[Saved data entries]
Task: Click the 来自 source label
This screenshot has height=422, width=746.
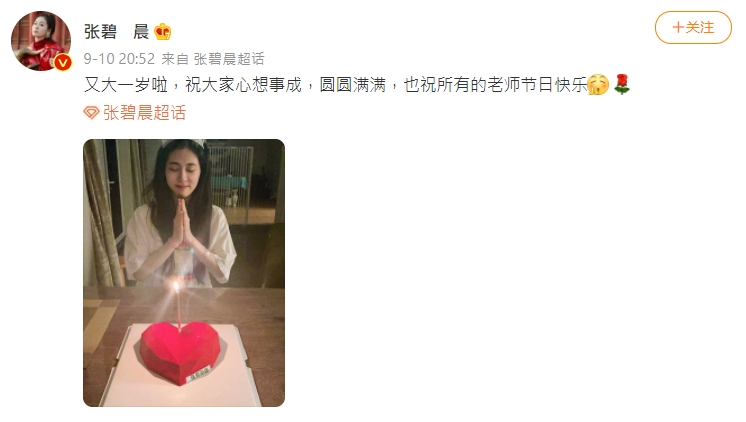Action: tap(175, 59)
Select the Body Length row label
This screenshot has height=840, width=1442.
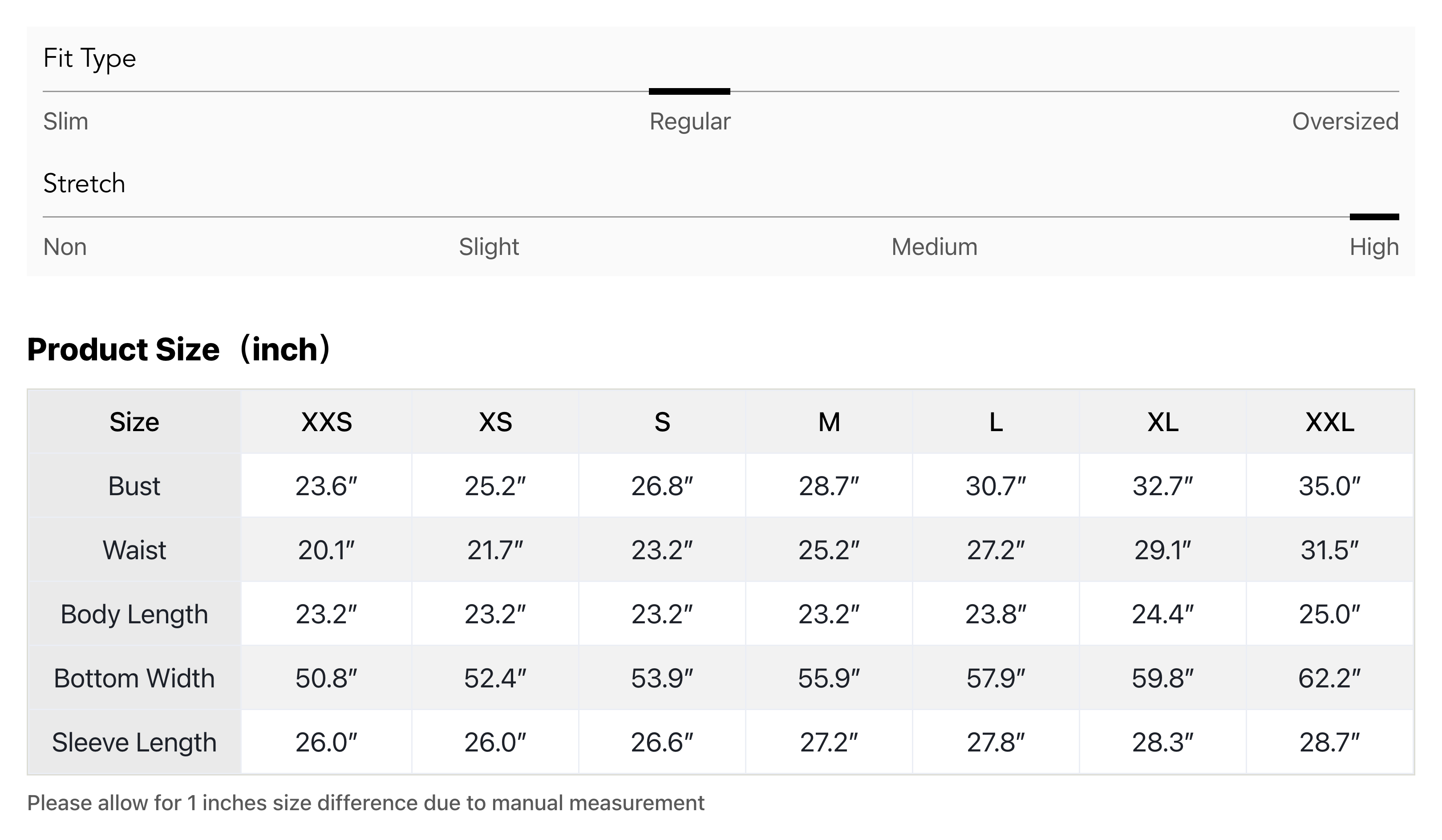[134, 614]
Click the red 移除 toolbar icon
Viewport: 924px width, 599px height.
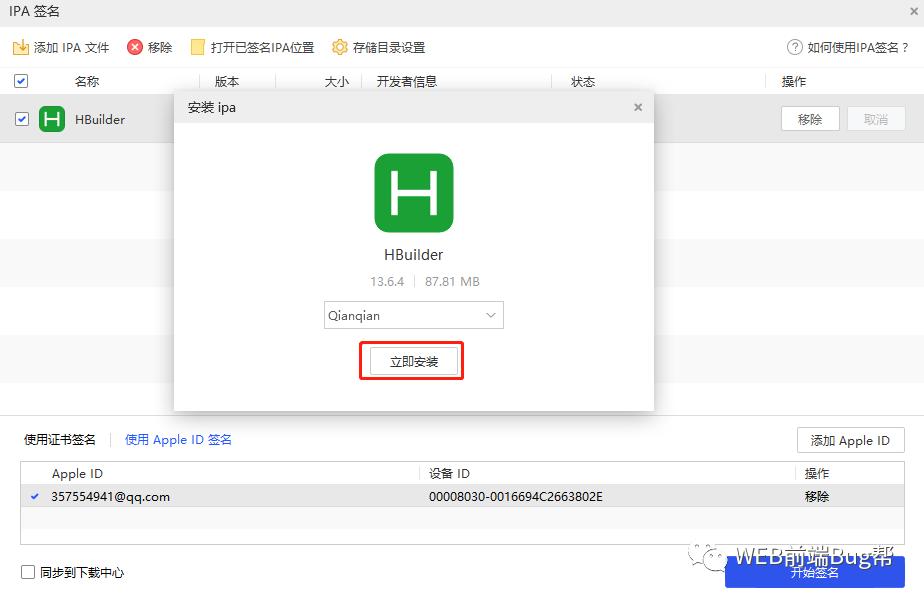[x=132, y=46]
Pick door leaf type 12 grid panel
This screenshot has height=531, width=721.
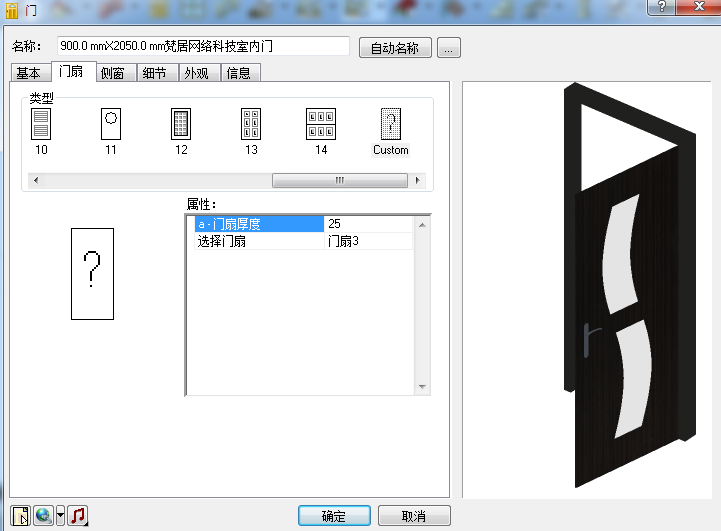[x=181, y=124]
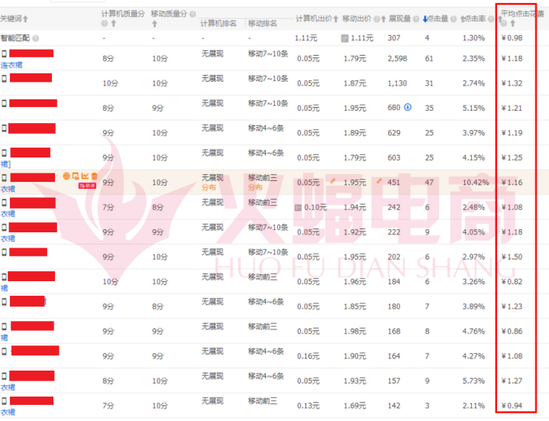Edit mobile bid pencil icon next to 1.95元
549x421 pixels.
(x=379, y=181)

EXERCISE AIM - Make an exact copy of the records, pictures excluded.

TASK SOLUTION -
Task: Click the 来自 source label
This screenshot has height=422, width=746.
Action: tap(175, 59)
Select the Body Length row label
This screenshot has height=840, width=1442.
[134, 614]
Click the red 移除 toolbar icon
Viewport: 924px width, 599px height.
[x=132, y=46]
Pick door leaf type 12 grid panel
This screenshot has height=531, width=721.
[x=181, y=124]
Edit mobile bid pencil icon next to 1.95元
549x421 pixels.
(x=379, y=181)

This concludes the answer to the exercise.